Remember me to all my Dear Friends in America. Tell Cousin Betsy, that I have procured of our gardner a parcel of Beautifull flower seeds for her, which I design sending her by her cousin, and that she must new Name them, calling them after our family. It is a fine season now a little too dry, but I have got some pots of flowers with which the gardner has presented me, now flourishing in my Chamber, and the peach blossoms are just shewing themselves. They complain here that it is very cold for the season. We are all well. Pray is Mrs. Otis a Mother yet? I want to hear; has Mr. Cranch forgot us that we see not his hand writing? Regards to Mr. Tyler. I hope he is very buisy and to great purpose.5 My paper calls upon me to close.
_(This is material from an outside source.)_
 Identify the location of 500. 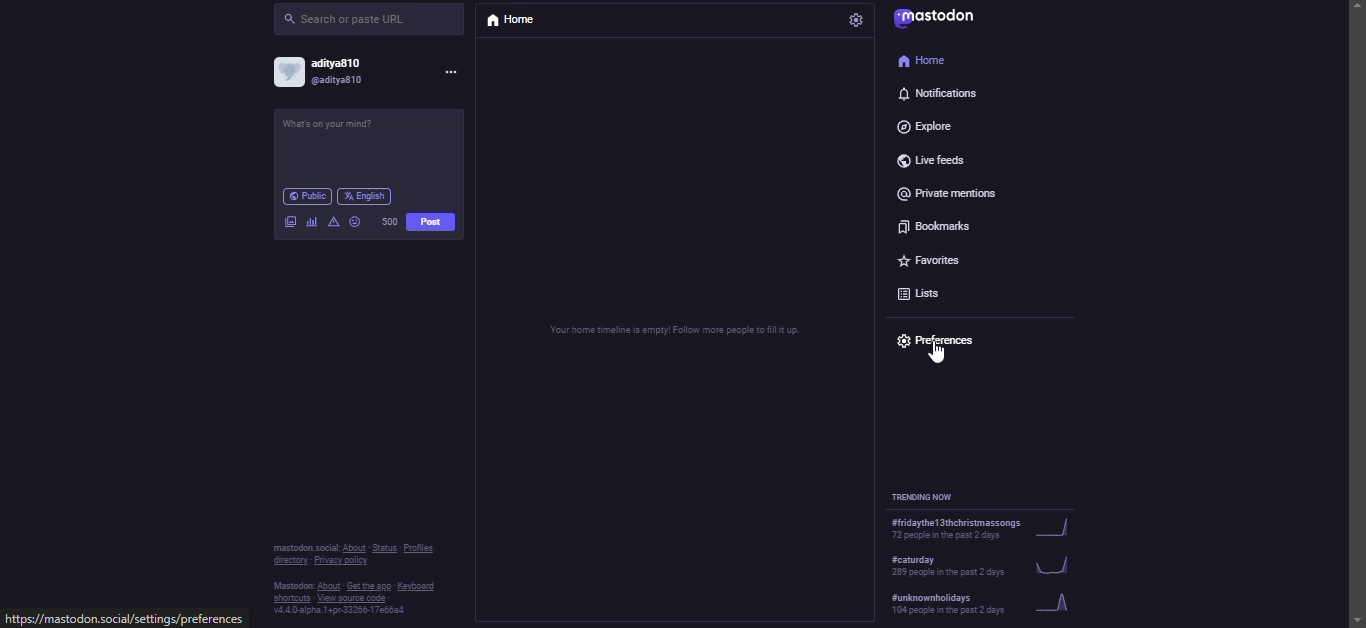
(388, 220).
Most affectionately and tenderly Yours
Abigail Adams
RC (MWA: Abigail Adams Corr.); addressed in JQA’s hand: “Mrs. Mary Cranch. Braintree near Boston Massachusetts.”
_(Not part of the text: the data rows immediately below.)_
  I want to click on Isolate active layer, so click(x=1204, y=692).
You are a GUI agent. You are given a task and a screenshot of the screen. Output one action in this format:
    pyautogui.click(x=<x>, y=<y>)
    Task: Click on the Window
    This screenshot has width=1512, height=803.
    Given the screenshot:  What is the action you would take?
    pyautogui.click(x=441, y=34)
1. The body of this letter may have been written, or at least drafted, on 14 April; see note 4.
2. Jacques Donatien Le Ray de Chaumont (later known in America, where he lived after 1800, as James Le Ray) was the son of the owner of the house in Passy in which Benjamin Franklin lived, rent-free, for nine years, and which JA shared with Franklin in 1778–1779. JA and JQA had known young Chaumont since 1778; AA met him on 17 March 1785, if not earlier, at Franklin’s. Chaumont left Paris for Lorient and the New York packet on 14 April. JQA would travel with Chaumont from New York to Boston in August, and would correspond irregularly with him to 1821. See , 1:236, and note 2, 249, 298–318 passim.
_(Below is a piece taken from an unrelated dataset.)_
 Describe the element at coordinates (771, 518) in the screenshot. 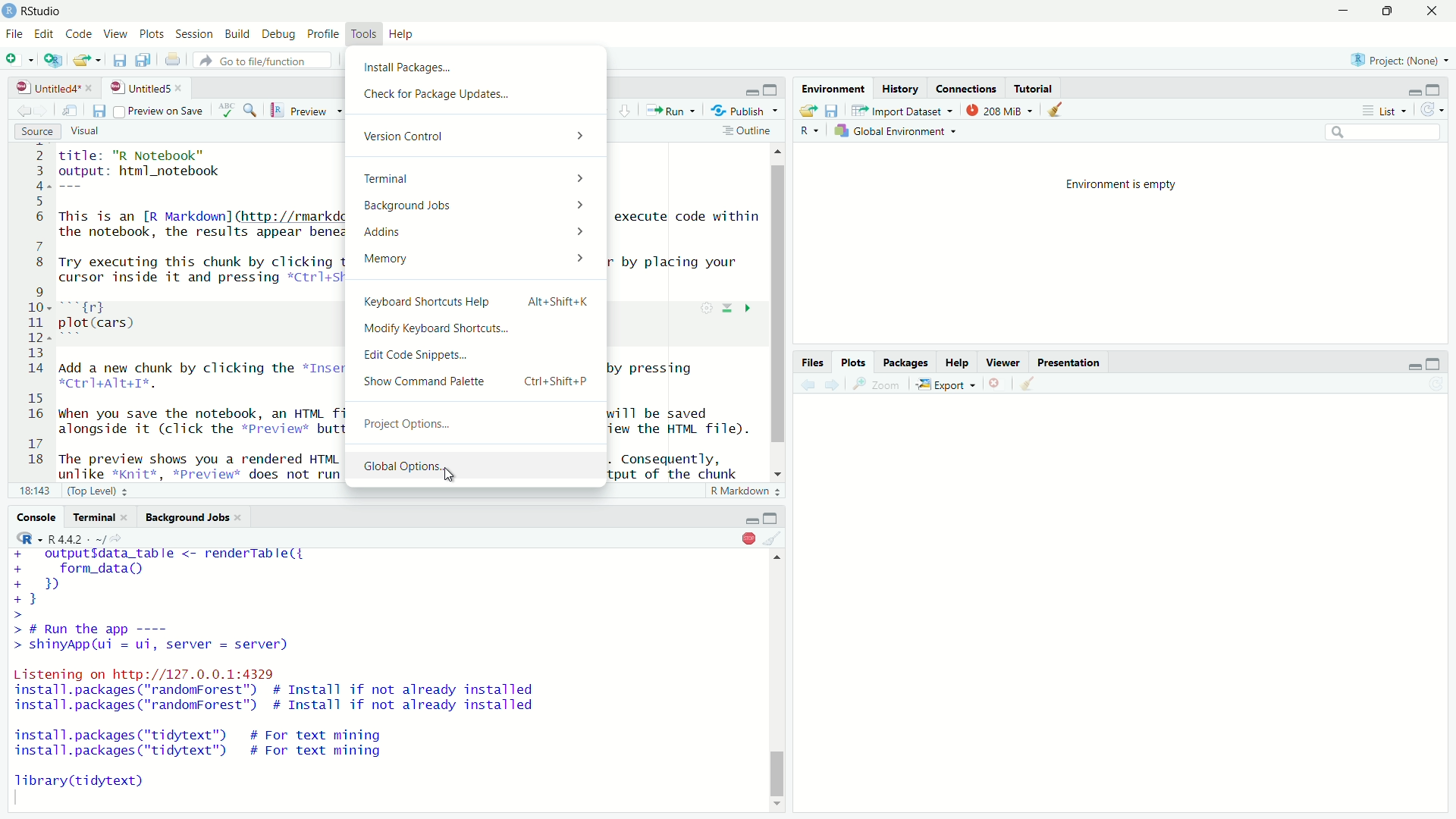

I see `Maximize` at that location.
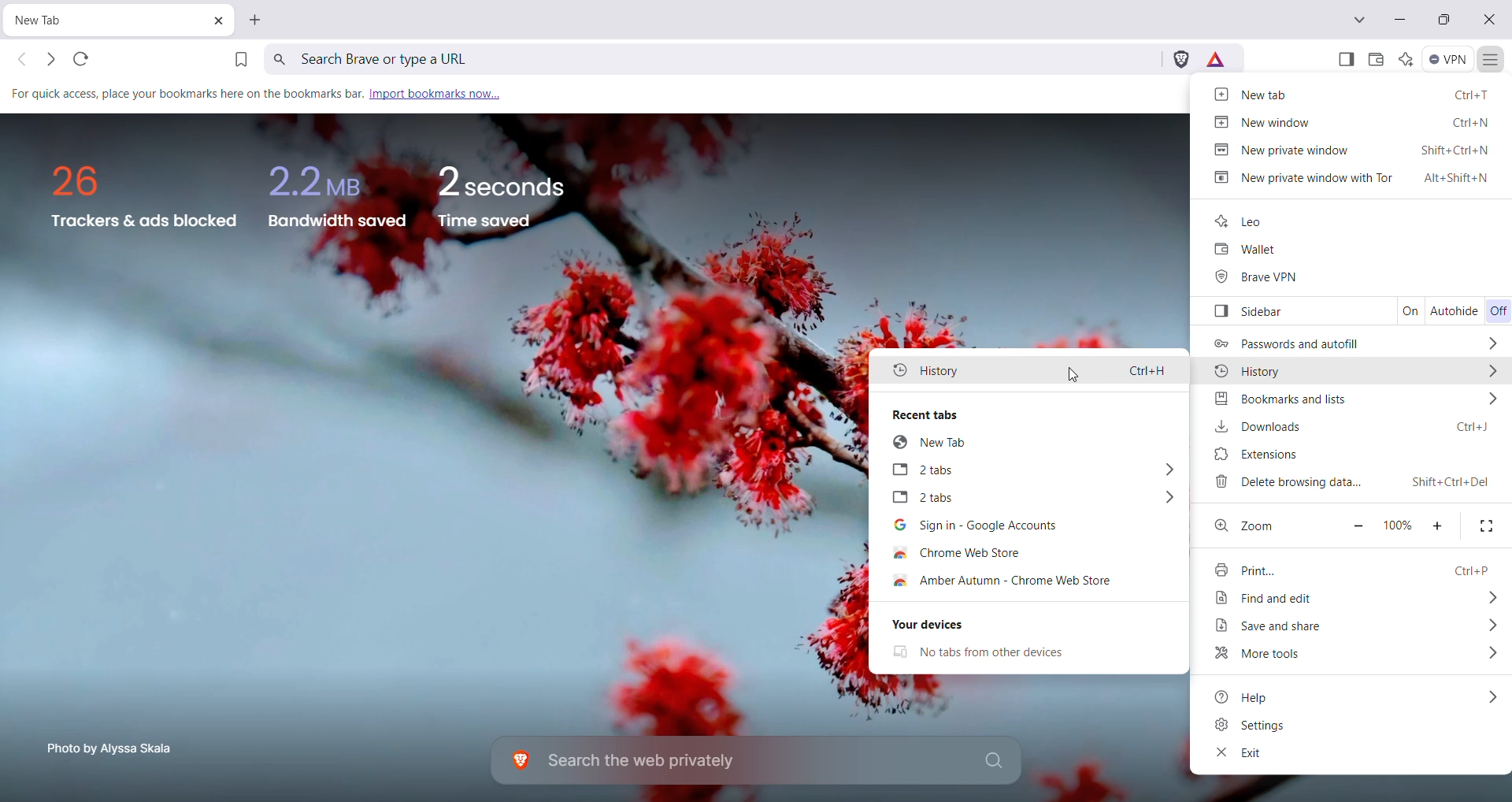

On 14 April, JA wrote letters of introduction for Chaumont to Samuel Adams (NN), Thomas Cushing, John Hancock, Samuel Allyne Otis (all LbC, Adams Papers), and William Tudor (MHi).
3. In February, JQA had commented on the servants, equippage, and other trappings of wealth and power displayed by the Conde d’Aranda, and had recorded the Duke of Dorset’s expression of disgust at the ceremony of court life ( , 1:224, 225–226). AA2 made similar observations on Aranda’s and Dorset’s households in April ( , 1:71).
4. AA may be referring to the dinner which the Adamses gave on 14 April, for the Lafayettes, the Count and Countess Doradour, the abbés Chalût and Arnoux, Daniel Hailes, the secretary of the British embassy, and Count Sarsfield ( , 1:249).
5. Royall Tyler was in Braintree, maintaining his social ties with the Cranches, and by mail with the Shaws and the young Adamses in Haverhill. On 20 March, Elizabeth Shaw reported to Mary Cranch (DLC: Shaw Family Papers) that the previous week they had received a letter from Tyler, “accompanied by a genteel Present, of a Morocca Pocket-Book to Mr. Charles, and an elegant Set of Geographical Cards for Mr. Thomas; informing us at the same time that he had made several attempts to make us a Visit, but that all had proved ineffectual, and must therefore give it up for the Present. I hope however when the soft Season is further advanced, and the roads are become good, both Mr. Tyler, and my Cousins will be more fortunate. It would have given me pleasure to have seen them here.”